Sapir-Whorf Hypothesis
Recognition of the patterning of language, and of the implications of pattern for culture structure and process, has grown in importance throughout the history of the subfield. An idea that dates back well into the nineteenth century, and which underlies the positions taken by Boas and Sapir, is that the patterns, and thus structure, of the language one speaks bears some influential, perhaps causal, relationship to the pattern of one's thoughts. A clear expression of that idea can be found in Sapir's famous book, Language, published in 1921. As is well known, one of Sapir's students, Benjamin Lee Whorf, made the idea the cornerstone of his work, culminating in his well-known paper The relation of habitual thought and behavior to language (1956 [1941]). In both cases, the fundamental ideas arc that individuals adapt to their social environments through the languages they speak and that the social environments are thus not isomorphic with each other. The similarity of their ideas led Harry Hoijer (1956) to christen them as the 'Sapir-Whorf hypothesis', a name and concept that continues to be engaging in anthropological linguistics.
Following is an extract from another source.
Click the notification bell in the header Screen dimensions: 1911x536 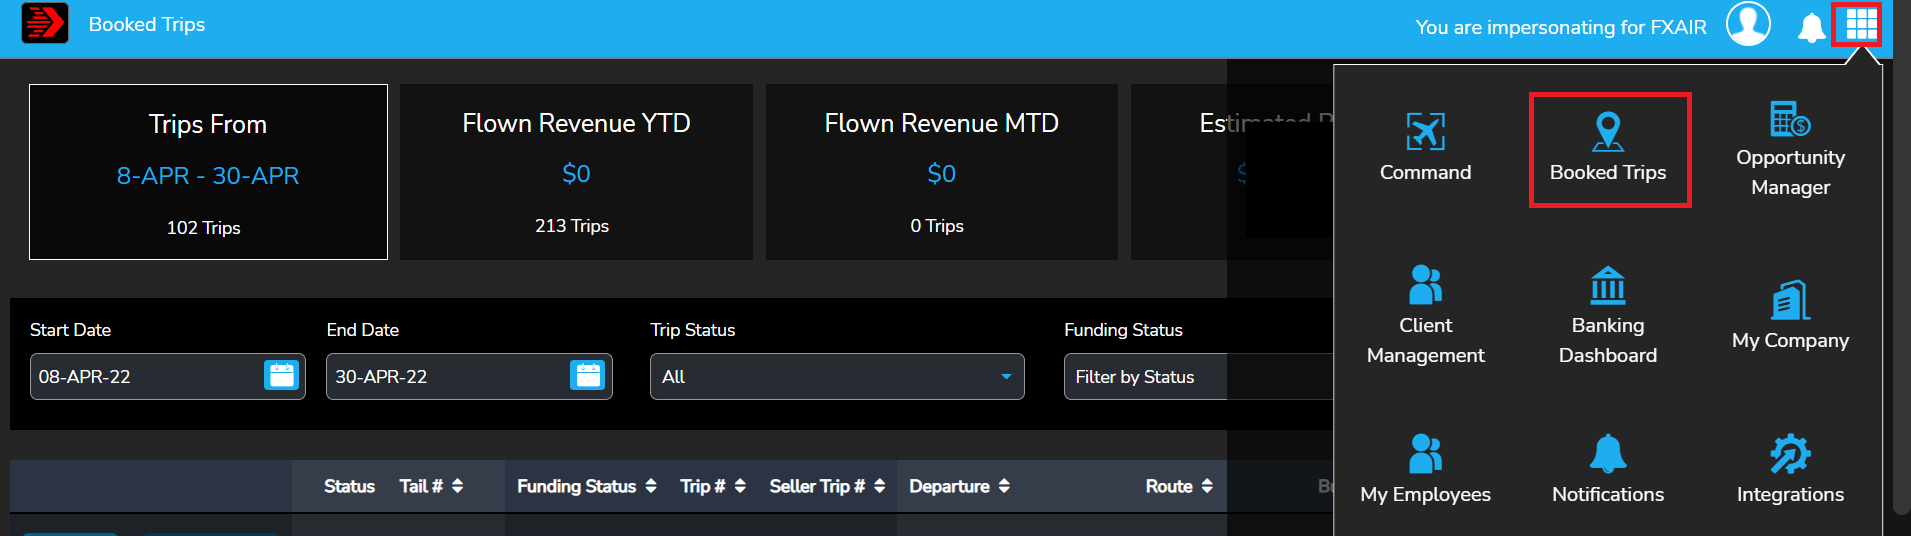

The Sapir-Whorf hypothesis is a subject with a deep and intrinsic interest: how much docs the language one speaks influence the way one thinks? Much of the literature has been critical, oriented to disproving and rejecting the claims that the hypothesis purportedly makes. There has been a diversity of opinion as to what Whorf, in particular, actually meant, and that in turn has led to considerable misunderstanding. Secondary interpretations of Whorf have led to false ideas such as the existence of two hypotheses, a strong one that claims that the structure of the language an individual speaks determines the thought patterns and thus world view of the individual, and a weak one that reduces the claim from 'determines' to 'influences'.